This is 36.

Family

Internet, if I’m being honest and real and allowing myself to share the truth, I spent my thirty-sixth birthday alternately sobbing and feeling sorry for myself. The phone rang with so many lovely well wishes and yet all I could think when someone said “Happy birthday! Hope it’s the best one yet!” was “How could it be the best one yet when my mother is gone?”

 

Additionally I think the day can best be summed up by stating that I found a gnarly black hair growing under my chin that CLEARLY was long enough to have been there for quite some time.  I told Nancy that she and all our girlfriends can all now stop sending group texts amongst each other now wondering when I’m going to find that Thing Growing Out of My Face because OMG I finally found it.

 

I find that my own words are limited as we are speeding like a bullet train toward the holiday of Mother’s Day. And for someone who has had Diarrhea of the Mouth™ her entire life, that’s saying something.  Every mention of this holiday pricks me sharply, like a needle in an open wound.  I was grateful for a dear friend who messaged me the day before my birthday to share that when her own mother died, her first birthday after was one of the hardest days of her life. And yes, friend, I get it. I hate that I get it, but I do.

 

Grief is difficult to describe. It’s feeling pretty good one moment, and then turned upside down the next. It’s almost like the chair underneath you loses a leg and dumps you unceremoniously onto the ground, at the most inconvenient moment. It’s like free-falling.

 

Now it’s this odd, nebulous moving from what was Life with My Mother to Life Without My Mother.  It’s one day being happy and the next being sad, sobbing over my water bottle while sitting in a Weight Watchers parking lot, texting a fellow friend whose mother is also gone.

 

Grief is this way.

 

It’s me being asked how I’m doing by others and replying honestly “Ehh. I’m okay. Today was hard.”

 

It’s allowing the feelings to settle in, bear their weight, mourn alongside them, and then release them, washed down the drain, tears to regenerate and return again sometime soon.

 

But likewise, grief has exposed in me a greater depth of gratitude for who I am and what I have.
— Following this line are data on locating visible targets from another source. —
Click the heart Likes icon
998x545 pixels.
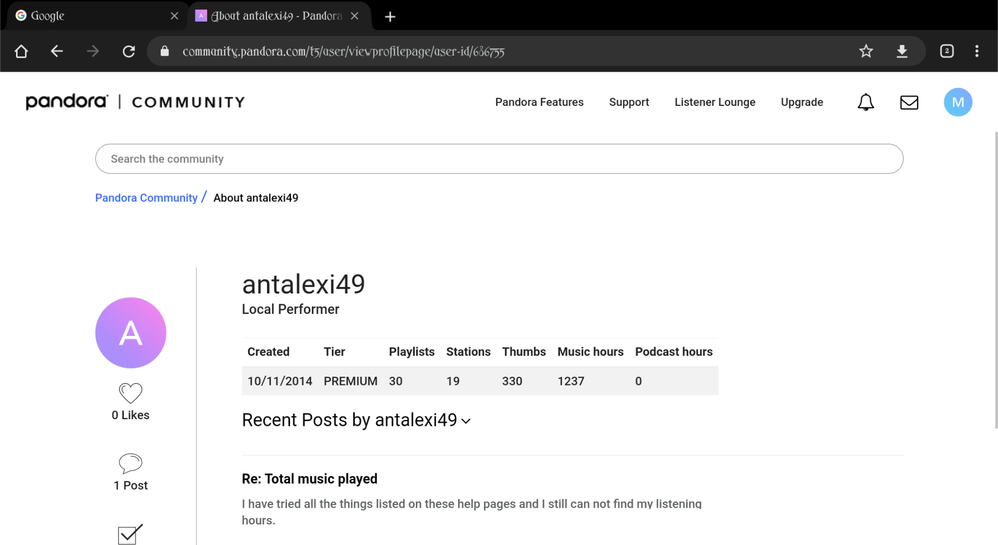click(x=130, y=393)
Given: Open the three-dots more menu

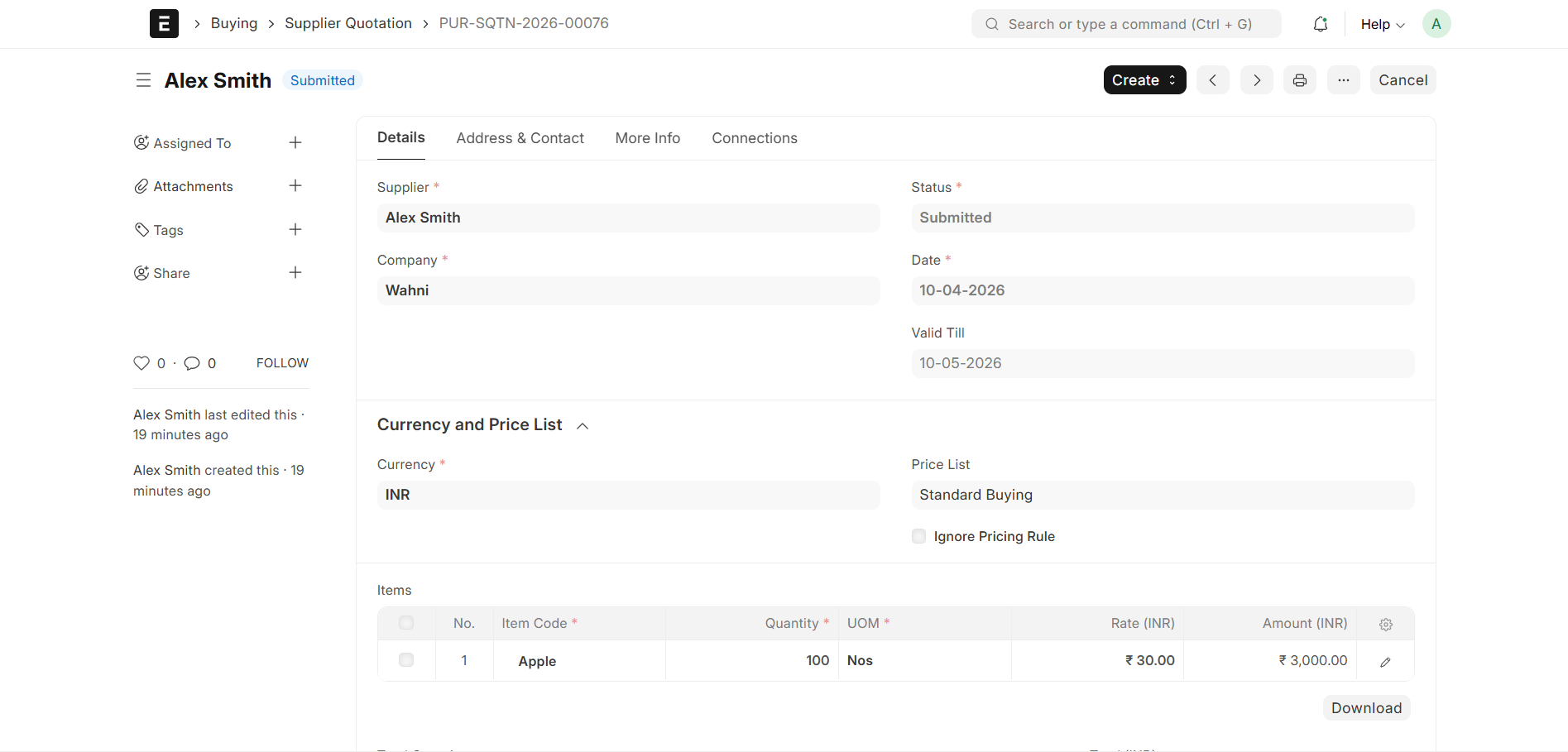Looking at the screenshot, I should (1344, 80).
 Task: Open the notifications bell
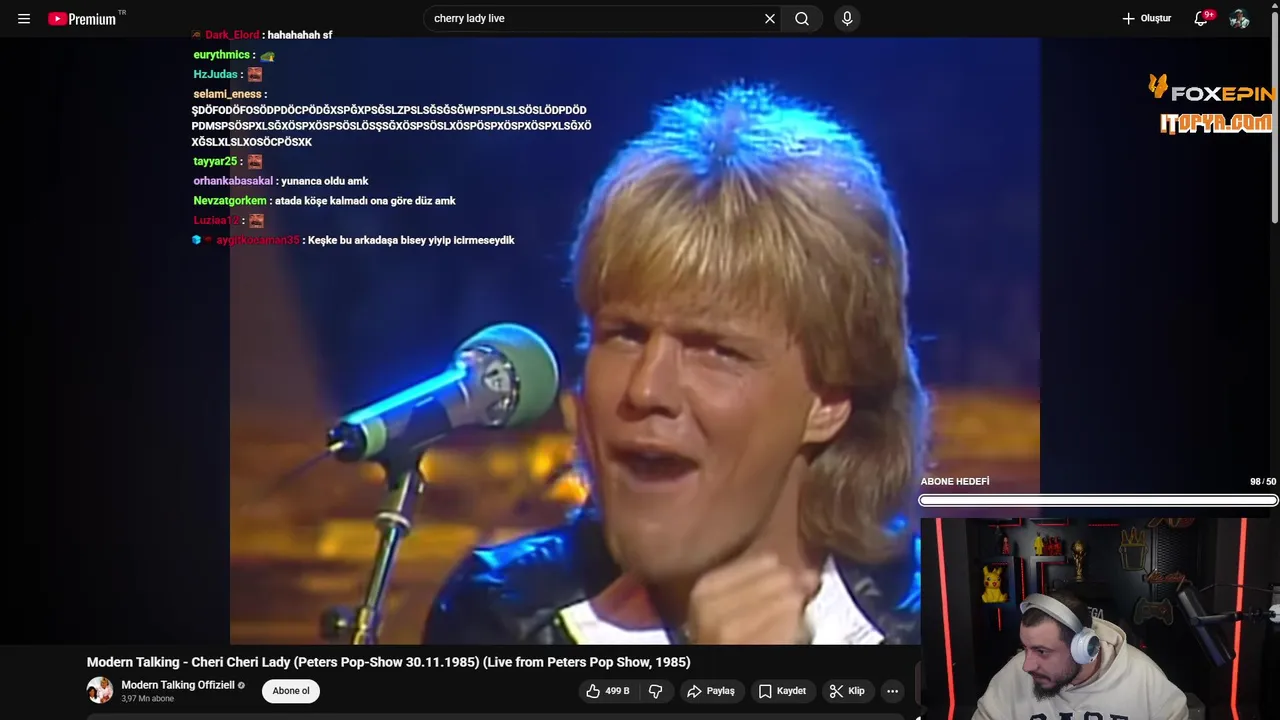point(1202,19)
What she gave to me as a mother – all of herself, unflinchingly and unreservedly. And I recognize now the power of influence that a mother has, for better or sometimes for worse. I see in myself a greater comprehension of the role I have taken on as mother to my boys. They are everything. This is everything. Love is simply everything.

 

All these other things we chase – money, social media numbers, success. It matters less and less.